§ **The exercise**:
Copy the material verbatim, from the line containing "921x722 pixels." through the end of the material, both ends included.

§ **Data excerpts**:

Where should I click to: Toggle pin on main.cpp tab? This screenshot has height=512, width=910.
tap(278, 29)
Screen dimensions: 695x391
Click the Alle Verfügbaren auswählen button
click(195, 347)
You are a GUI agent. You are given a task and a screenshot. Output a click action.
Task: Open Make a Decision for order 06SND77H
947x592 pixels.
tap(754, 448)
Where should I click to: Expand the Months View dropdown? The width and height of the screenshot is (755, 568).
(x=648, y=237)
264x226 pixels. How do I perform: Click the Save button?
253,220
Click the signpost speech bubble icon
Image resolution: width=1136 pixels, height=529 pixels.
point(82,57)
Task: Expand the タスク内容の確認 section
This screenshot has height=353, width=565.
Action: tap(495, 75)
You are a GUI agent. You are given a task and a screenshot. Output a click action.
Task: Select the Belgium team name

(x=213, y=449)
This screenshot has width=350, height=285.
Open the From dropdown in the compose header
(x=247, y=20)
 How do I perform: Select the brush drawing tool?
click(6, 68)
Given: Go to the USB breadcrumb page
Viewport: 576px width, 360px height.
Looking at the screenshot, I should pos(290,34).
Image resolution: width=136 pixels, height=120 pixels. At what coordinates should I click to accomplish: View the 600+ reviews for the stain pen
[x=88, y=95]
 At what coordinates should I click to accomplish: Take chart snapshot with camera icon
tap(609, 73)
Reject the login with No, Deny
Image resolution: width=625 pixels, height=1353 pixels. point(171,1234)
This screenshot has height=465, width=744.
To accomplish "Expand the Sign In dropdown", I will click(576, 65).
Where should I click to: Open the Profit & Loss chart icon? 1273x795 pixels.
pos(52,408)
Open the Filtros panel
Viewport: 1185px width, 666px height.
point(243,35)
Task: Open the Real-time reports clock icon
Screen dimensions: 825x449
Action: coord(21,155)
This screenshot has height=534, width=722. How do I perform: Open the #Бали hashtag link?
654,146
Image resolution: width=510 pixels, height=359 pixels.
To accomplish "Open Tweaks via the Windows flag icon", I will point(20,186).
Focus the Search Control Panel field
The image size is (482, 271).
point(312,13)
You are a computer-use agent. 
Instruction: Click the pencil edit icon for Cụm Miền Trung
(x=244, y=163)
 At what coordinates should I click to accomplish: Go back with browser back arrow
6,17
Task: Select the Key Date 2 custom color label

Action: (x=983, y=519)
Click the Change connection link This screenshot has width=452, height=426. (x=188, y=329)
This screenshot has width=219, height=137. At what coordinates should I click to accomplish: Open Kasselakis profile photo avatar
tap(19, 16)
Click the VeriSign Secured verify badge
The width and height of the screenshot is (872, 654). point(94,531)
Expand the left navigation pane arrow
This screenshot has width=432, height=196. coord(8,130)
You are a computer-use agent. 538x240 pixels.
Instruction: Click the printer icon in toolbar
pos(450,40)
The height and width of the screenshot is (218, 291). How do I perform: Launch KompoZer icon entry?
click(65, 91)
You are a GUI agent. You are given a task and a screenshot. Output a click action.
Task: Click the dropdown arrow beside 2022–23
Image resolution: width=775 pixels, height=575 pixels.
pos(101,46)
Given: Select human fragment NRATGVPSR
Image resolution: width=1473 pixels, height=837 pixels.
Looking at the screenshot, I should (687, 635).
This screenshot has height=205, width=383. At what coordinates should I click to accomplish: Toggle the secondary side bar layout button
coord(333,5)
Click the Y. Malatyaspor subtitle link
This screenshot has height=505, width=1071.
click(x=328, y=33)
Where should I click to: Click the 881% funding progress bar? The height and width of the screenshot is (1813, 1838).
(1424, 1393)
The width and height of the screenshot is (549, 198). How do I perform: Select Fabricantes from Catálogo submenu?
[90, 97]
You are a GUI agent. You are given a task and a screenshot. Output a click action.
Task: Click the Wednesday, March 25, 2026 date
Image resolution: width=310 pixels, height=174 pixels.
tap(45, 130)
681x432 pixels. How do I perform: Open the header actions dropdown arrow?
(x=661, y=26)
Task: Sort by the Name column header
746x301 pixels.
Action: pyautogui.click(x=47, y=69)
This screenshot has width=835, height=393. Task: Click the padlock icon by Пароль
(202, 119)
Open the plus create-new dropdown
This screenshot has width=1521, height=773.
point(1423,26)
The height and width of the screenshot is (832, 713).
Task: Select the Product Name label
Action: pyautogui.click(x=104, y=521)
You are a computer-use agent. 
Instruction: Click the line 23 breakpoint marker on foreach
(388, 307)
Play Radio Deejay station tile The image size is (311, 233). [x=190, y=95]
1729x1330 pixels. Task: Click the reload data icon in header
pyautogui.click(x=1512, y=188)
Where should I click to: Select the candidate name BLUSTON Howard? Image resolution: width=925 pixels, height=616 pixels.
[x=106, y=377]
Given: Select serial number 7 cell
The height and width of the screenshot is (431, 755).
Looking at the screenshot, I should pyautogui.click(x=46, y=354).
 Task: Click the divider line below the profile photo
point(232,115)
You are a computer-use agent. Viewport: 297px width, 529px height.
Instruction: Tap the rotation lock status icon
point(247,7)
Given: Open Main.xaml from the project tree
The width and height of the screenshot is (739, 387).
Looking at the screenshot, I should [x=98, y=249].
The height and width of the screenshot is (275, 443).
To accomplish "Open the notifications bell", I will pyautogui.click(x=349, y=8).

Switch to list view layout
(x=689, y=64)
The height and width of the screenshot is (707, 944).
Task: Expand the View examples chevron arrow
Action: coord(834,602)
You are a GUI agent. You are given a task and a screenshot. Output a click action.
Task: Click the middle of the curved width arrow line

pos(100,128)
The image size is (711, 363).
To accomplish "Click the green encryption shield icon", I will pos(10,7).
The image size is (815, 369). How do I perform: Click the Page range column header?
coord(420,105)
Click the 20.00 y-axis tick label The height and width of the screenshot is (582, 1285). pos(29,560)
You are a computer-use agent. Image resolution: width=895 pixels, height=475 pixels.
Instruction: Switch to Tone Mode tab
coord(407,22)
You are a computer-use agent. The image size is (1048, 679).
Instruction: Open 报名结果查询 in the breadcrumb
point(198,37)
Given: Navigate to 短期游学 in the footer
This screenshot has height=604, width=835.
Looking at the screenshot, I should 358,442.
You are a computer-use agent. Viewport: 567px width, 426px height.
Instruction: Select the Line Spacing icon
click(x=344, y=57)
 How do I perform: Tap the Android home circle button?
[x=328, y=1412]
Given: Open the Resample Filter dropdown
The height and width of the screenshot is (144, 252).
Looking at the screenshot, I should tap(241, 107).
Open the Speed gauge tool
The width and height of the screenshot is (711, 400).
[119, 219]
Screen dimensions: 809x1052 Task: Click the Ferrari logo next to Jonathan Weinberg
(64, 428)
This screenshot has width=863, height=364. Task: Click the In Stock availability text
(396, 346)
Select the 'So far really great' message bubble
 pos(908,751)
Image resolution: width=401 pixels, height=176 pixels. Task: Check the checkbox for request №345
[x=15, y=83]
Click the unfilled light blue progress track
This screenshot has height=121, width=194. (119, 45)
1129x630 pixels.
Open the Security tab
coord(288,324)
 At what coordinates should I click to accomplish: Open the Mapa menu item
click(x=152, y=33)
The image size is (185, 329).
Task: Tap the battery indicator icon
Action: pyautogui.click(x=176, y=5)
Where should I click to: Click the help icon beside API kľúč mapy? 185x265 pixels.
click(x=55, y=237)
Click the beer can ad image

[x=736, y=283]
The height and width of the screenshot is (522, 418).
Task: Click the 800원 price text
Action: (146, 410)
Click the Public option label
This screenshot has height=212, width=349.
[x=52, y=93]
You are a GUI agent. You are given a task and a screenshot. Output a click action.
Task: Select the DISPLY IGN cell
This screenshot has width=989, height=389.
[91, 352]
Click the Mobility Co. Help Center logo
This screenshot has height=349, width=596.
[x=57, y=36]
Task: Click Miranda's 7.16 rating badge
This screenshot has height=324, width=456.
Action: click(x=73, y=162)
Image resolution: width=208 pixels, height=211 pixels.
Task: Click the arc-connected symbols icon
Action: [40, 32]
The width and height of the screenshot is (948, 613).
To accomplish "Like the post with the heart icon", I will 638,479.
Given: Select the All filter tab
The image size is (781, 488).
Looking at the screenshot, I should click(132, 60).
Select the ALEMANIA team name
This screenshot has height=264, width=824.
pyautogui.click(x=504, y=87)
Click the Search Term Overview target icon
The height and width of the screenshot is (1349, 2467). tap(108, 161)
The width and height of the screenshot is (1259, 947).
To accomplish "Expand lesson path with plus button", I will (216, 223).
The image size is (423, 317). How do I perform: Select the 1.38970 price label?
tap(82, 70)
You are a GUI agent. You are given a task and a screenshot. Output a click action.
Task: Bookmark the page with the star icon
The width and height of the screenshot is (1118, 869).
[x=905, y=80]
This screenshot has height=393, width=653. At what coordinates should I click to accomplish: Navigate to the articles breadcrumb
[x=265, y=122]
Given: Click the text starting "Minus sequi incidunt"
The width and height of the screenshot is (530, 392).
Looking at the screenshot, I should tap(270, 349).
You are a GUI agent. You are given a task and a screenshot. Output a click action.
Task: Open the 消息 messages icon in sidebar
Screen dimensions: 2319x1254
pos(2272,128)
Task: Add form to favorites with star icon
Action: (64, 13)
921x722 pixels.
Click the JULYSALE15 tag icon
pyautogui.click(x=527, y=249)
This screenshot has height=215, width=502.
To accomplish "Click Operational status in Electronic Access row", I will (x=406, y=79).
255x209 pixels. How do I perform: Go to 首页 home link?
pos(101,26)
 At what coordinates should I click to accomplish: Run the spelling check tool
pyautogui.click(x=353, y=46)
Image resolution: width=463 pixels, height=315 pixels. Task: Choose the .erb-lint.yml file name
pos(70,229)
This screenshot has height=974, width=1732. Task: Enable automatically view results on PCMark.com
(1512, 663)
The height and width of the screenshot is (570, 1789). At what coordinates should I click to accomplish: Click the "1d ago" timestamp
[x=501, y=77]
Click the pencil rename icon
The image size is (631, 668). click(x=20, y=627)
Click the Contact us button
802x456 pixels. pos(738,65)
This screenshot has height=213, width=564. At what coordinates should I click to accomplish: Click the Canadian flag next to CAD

§ **Answer for this exercise**:
921x722 pixels.
Click the JULYSALE15 tag icon
pyautogui.click(x=527, y=249)
This screenshot has height=215, width=502.
To accomplish "Click Operational status in Electronic Access row", I will (x=406, y=79).
255x209 pixels. How do I perform: Go to 首页 home link?
pos(101,26)
 At what coordinates should I click to accomplish: Run the spelling check tool
pyautogui.click(x=353, y=46)
Image resolution: width=463 pixels, height=315 pixels. Task: Choose the .erb-lint.yml file name
pos(70,229)
This screenshot has height=974, width=1732. Task: Enable automatically view results on PCMark.com
(1512, 663)
The height and width of the screenshot is (570, 1789). At what coordinates should I click to accomplish: Click the "1d ago" timestamp
[x=501, y=77]
Click the pencil rename icon
The image size is (631, 668). click(x=20, y=627)
Click the Contact us button
802x456 pixels. pos(738,65)
This screenshot has height=213, width=564. At what coordinates should I click to accomplish: Click the Canadian flag next to CAD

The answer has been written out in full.